Figure 4.

MIF20 stimulates cardiac AMPK activation and glucose uptake, and ameliorates post-ischemic cardiac dysfunction. Isolated hearts from C57BL/6 WT mice underwent 30 minutes of baseline perfusion, 25 minutes of global no-flow ischemia, and 30 minutes of reperfusion. The MIF agonist, MIF20, was added to the perfusion buffer during baseline perfusion 15 min prior to ischemia at a final concentration of 8 nM. (A) Heart rate-left-ventricular developed pressure product during baseline and post-ischemic reperfusion (n=4 hearts for each group. Mean ± SEM, *p<0.05 vs. vehicle controls). (B) Representative western blots for phosphorylated AMPK and ACC in cardiac tissue from two hearts during reperfusion, and after treatment with vehicle or MIF20. Tissue lysates were prepared by freeze-clamping cardiac muscle 30 mins after initiation of reperfusion.
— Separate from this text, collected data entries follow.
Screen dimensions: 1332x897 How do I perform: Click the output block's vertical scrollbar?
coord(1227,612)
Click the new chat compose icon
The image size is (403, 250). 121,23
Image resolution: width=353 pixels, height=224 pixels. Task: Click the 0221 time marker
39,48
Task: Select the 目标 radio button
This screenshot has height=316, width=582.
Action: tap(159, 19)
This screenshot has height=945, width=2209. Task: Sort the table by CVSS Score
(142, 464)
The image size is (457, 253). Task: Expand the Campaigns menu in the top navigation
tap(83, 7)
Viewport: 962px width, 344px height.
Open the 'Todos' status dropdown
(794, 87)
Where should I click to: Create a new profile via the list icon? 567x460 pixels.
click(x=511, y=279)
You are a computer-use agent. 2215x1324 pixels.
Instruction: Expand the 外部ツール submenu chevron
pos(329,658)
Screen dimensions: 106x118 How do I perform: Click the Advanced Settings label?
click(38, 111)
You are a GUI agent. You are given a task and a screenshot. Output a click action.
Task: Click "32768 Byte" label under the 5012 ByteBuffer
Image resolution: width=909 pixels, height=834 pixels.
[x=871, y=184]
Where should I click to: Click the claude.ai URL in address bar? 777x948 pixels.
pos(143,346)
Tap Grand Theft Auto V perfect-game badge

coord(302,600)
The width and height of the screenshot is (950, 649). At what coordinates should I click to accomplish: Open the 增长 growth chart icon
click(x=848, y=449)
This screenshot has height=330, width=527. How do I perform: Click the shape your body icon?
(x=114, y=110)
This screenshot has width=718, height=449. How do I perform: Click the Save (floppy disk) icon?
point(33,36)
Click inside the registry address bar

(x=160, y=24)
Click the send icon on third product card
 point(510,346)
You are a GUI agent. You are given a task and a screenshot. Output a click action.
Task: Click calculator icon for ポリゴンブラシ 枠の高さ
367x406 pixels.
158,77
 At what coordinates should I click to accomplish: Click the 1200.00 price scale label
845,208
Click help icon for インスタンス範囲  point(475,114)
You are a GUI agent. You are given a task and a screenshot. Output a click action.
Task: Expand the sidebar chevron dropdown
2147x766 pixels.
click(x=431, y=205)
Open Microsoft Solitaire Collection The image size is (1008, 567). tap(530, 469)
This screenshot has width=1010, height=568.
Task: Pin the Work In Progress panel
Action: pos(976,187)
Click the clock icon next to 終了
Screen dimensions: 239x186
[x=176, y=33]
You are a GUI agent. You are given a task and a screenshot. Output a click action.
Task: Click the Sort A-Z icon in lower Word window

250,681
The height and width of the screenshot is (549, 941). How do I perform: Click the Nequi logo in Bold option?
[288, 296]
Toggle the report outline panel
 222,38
The densitometric analysis is for 4 hearts per group (Mean ± SEM, *p<0.05 vs. vehicle). (C) Measurement of glucose uptake in cardiac tissue during baseline and post-ischemic reperfusion periods after treatment with vehicle or MIF20. The perfusate was collected at 1, 5, and 10 mins after beginning reperfusion and the values averaged for each heart. (n=4 hearts for each group. Mean + SEM, *p<0.05 for reperfusion vs. corresponding baseline; †p<0.05 for MIF20 vs. vehicle). (D) Enhancement of MIF-dependent glucose oxidation rate by MIF20 (8 nM) in a separate group of anterograde perfused working mouse hearts subjected to 15 min ischemia and 30 mins reperfusion (n=4 hearts per experimental group; *p<0.05 vs. corresponding baseline; †p<0.05 for MIF20 vs. vehicle).